Extrait source
*****
Dire que Starfield était attendu relève de l’euphémisme. Depuis le 6 septembre 2023, date de sortie du jeu, tous les regards sont braqués sur lui. Bientôt une semaine après sa sortie, les critiques acerbes et les discours apologétiques finissent de noyer tous les repères et plus personne n’arrive à répondre à ces simples questions : Starfield est-il un bon jeu ? Est-ce que Bethesda a relevé le défi spatial ?
On ne s’étendra pas plus sur ce que représente le titre pour son studio et a fortiori pour Microsoft, suffisamment d’encre a coulé sur ce point. Le jeu restait néanmoins une exposition de l’état de santé du studio et beaucoup attendaient le jeu comme un vecteur traduisant la direction artistique du studio.
Nouvelle licence, il est aussi une prise de risque et une bouffée d’air pur pour les développeurs qui doivent certainement déjà fourbir leurs armes pour un certain The Elder Scrolls 6. Si les ventes du jeu rassurent (l’écosystème Microsoft avec son Game Pass rend les données moins viables), Starfield cristallise néanmoins certaines frustrations.
(Test de Starfield réalisée sur PC à partir d’une copie fournie par l’éditeur)
*****
Enregistrements présentés
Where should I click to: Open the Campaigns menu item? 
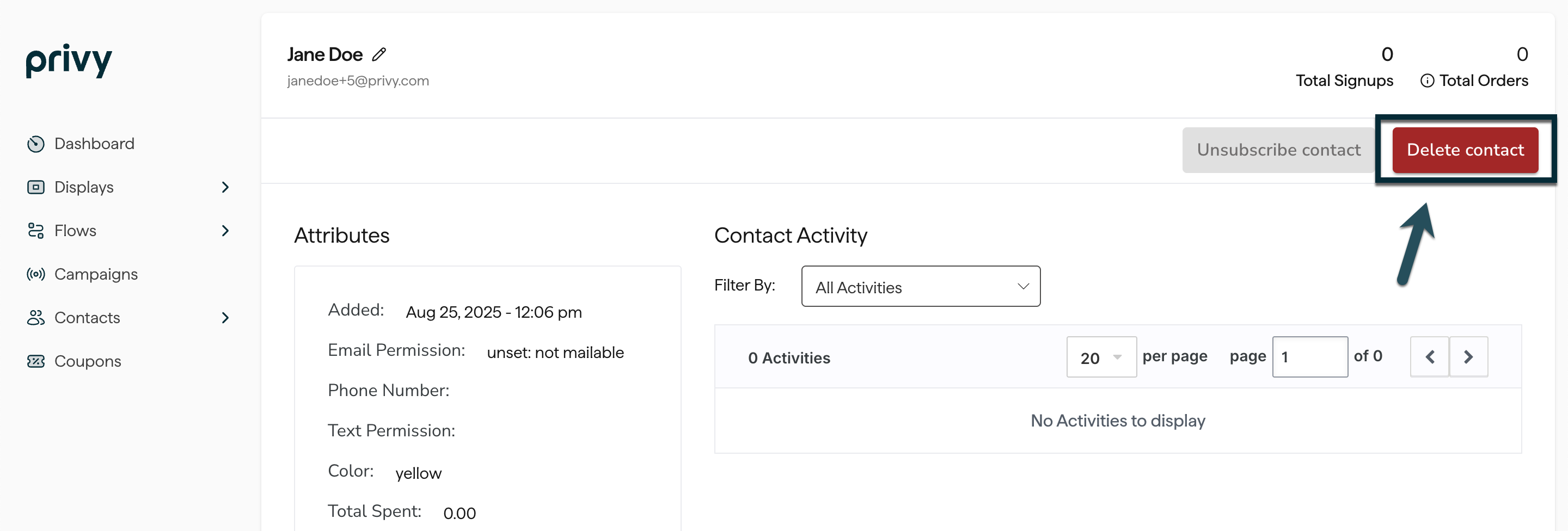[x=96, y=274]
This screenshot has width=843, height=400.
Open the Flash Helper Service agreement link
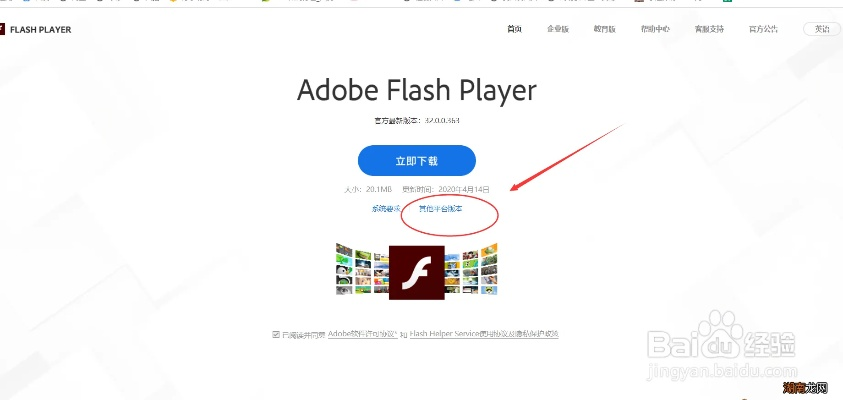(484, 334)
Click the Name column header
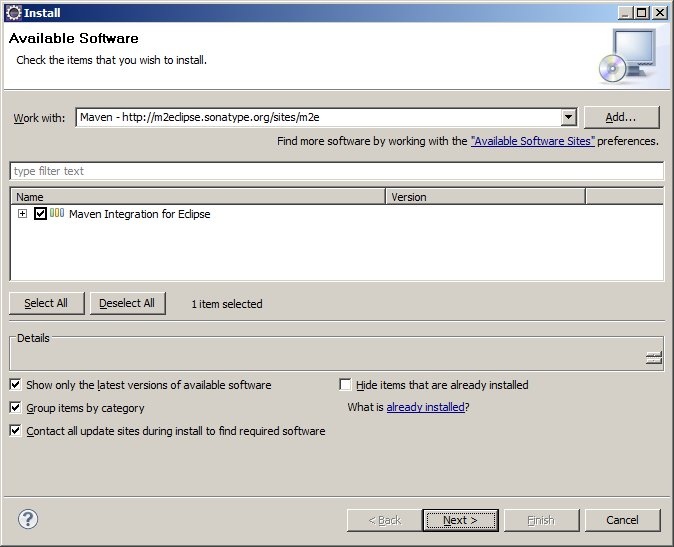 tap(197, 197)
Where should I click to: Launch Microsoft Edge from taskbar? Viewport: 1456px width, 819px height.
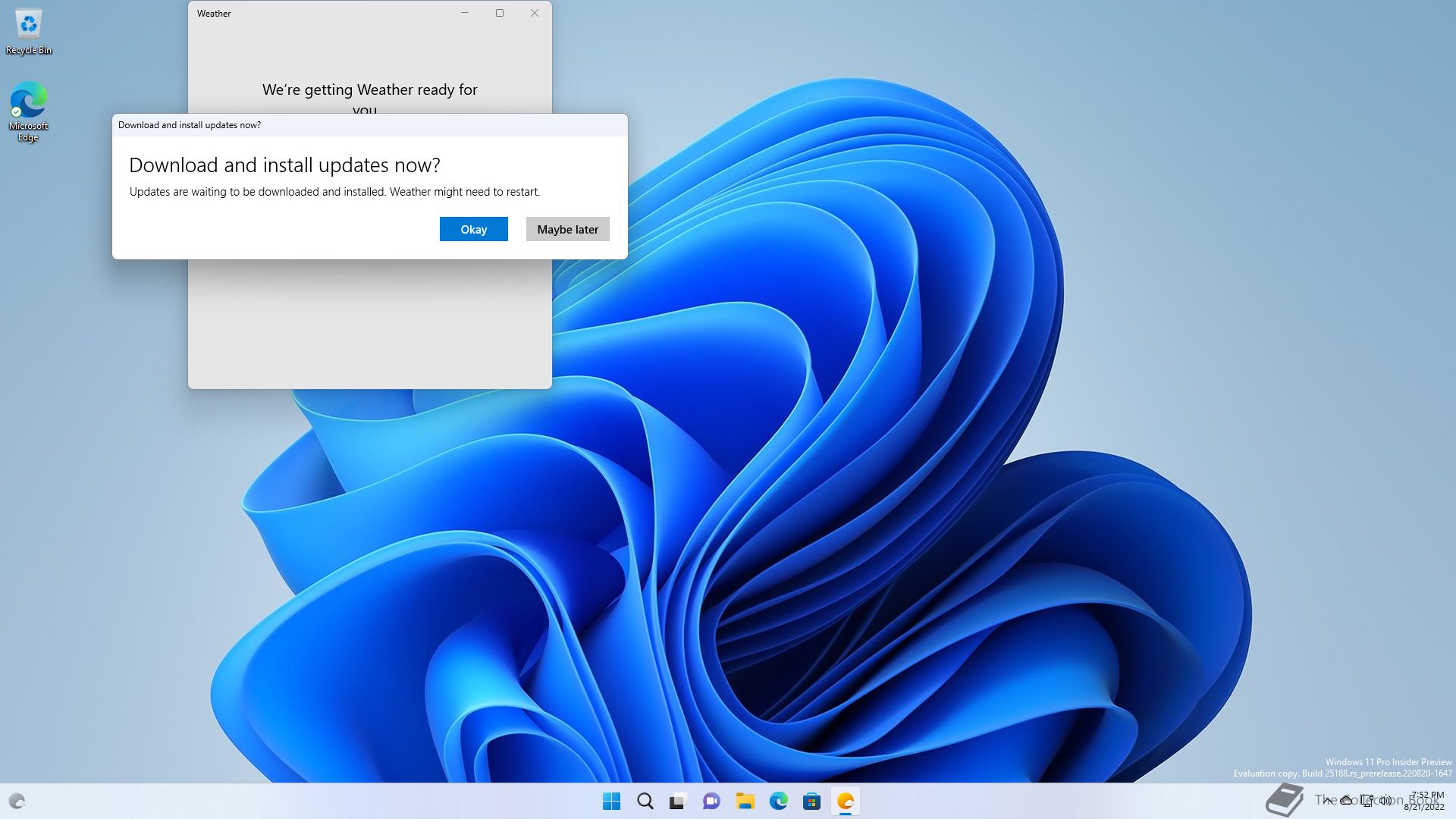[778, 801]
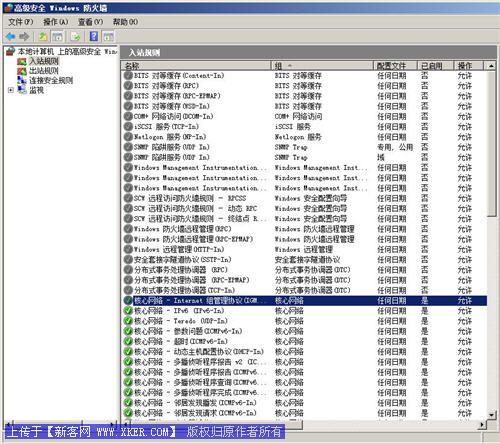Click the Help question mark toolbar icon
The width and height of the screenshot is (500, 444).
(x=94, y=36)
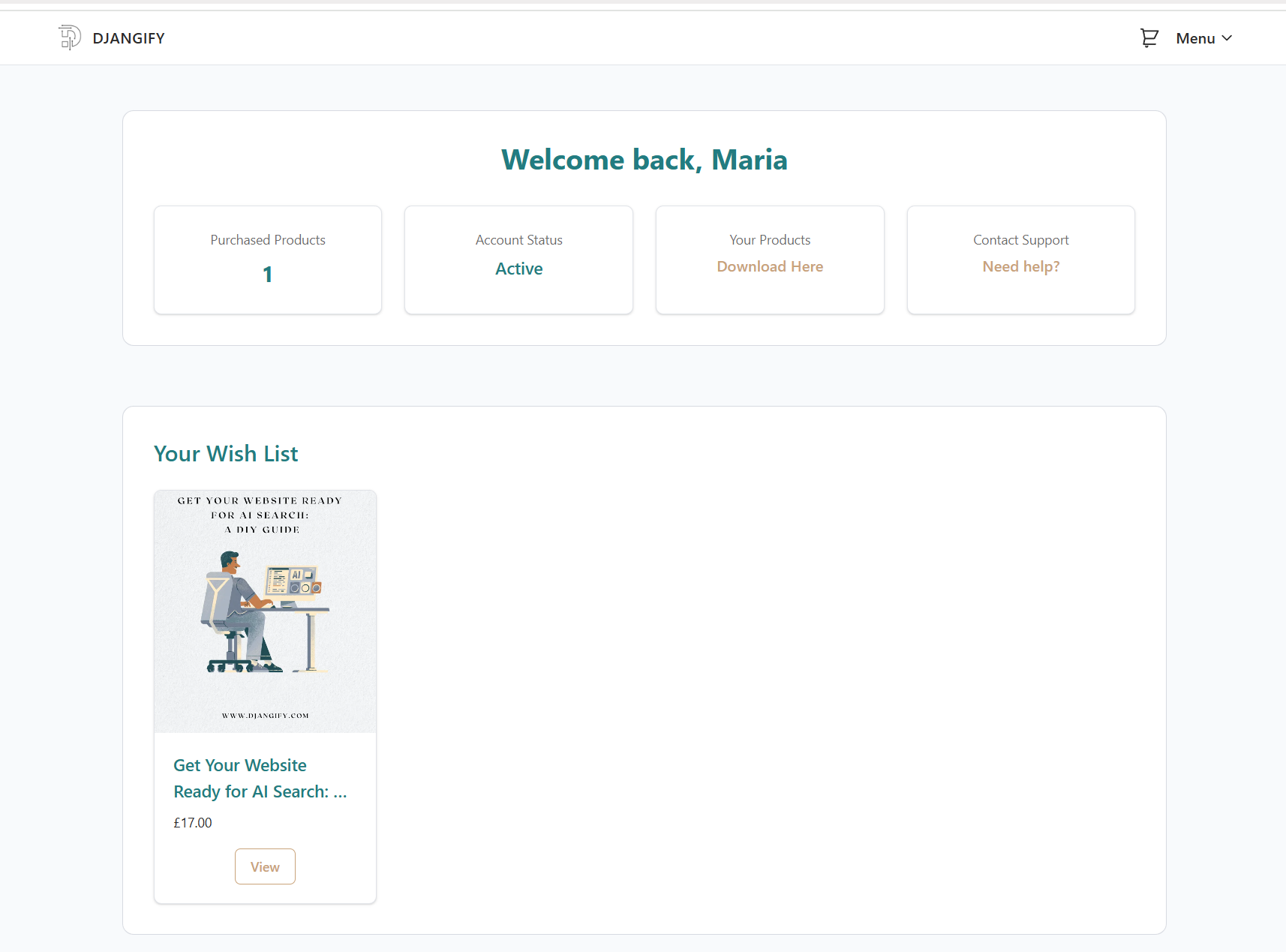Click the Contact Support card label
The width and height of the screenshot is (1286, 952).
click(1020, 240)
*****
Consigne donnée A
Réécris en liste numérotée le passage des enregistrements qui va de la ligne contenant « Where should I click to: Launch » jusqu'à la fin des enregistrements, ces deux bornes comprises, sans les lignes vides. Ne reprends pas les images dans ta réponse.
Consigne donnée B
Prolonge le test de Starfield à partir de sa dernière phrase.

Réponse attendue A
1. Where should I click to: Launch Microsoft Edge from taskbar? Viewport: 1456px width, 819px height.
2. [778, 801]
3. Click the Help question mark toolbar icon
4. The width and height of the screenshot is (500, 444).
5. (x=94, y=36)
6. Click the Contact Support card label
7. The width and height of the screenshot is (1286, 952).
8. click(1020, 240)

Réponse attendue B
De parsecs en parsecs
L’espace. Comment retranscrire un univers infini dans un cadre lui bien limité comme le jeu vidéo ? Pour cela, Starfield n’y va pas avec le dos de la cuillère : mille planètes à explorer avec des biomes différents, une gravité plus ou moins permissive et un environnement plus ou moins hostile avec une faune dangereuse et/ou un soleil trop ardent.
Très bien. Sauf que tout cela, c’était les promesses de Bethesda, alors qu’en est-il réellement ? Force est de constater que l’univers est très (trop ?) étendu. Toutes les planètes ne seront certainement pas explorées par les joueurs les plus pressés de finir la quête principale, mais Starfield a le mérite de délivrer une aire de jeu extrêmement vaste, comme promis.
Toutefois, Bethesda semble confondre générosité et remplissage. Les planètes ne possèdent pas de saveurs particulières et s’avèrent pour la plupart extrêmement vides et similaires.
Là où le bât blesse, donc, c’est dans le remplissage de ces planètes. En effet, même s’il s’agit de l’une des signatures du studio, les réutilisations de modèles et de structures (on rappelle ici que les mondes ouverts sont des jeux extrêmement coûteux et réutiliser des éléments permet de faire des économies de développement) sont très visibles d’une planète à l’autre.
Si une grotte dans Skyrim pouvait fortement en rappeler une autre, on gardait en tête qu’il s’agissait de la même région de l’univers, ici, l’argument (déjà généreux) tient moins bien la route. Pire, certaines planètes ne contiennent qu’un ou deux points d’intérêt, et les parcourir suscite très vite l’ennui, ennui aggravé par l’absence de véhicule à la manière d’un Mako à la Mass Effect.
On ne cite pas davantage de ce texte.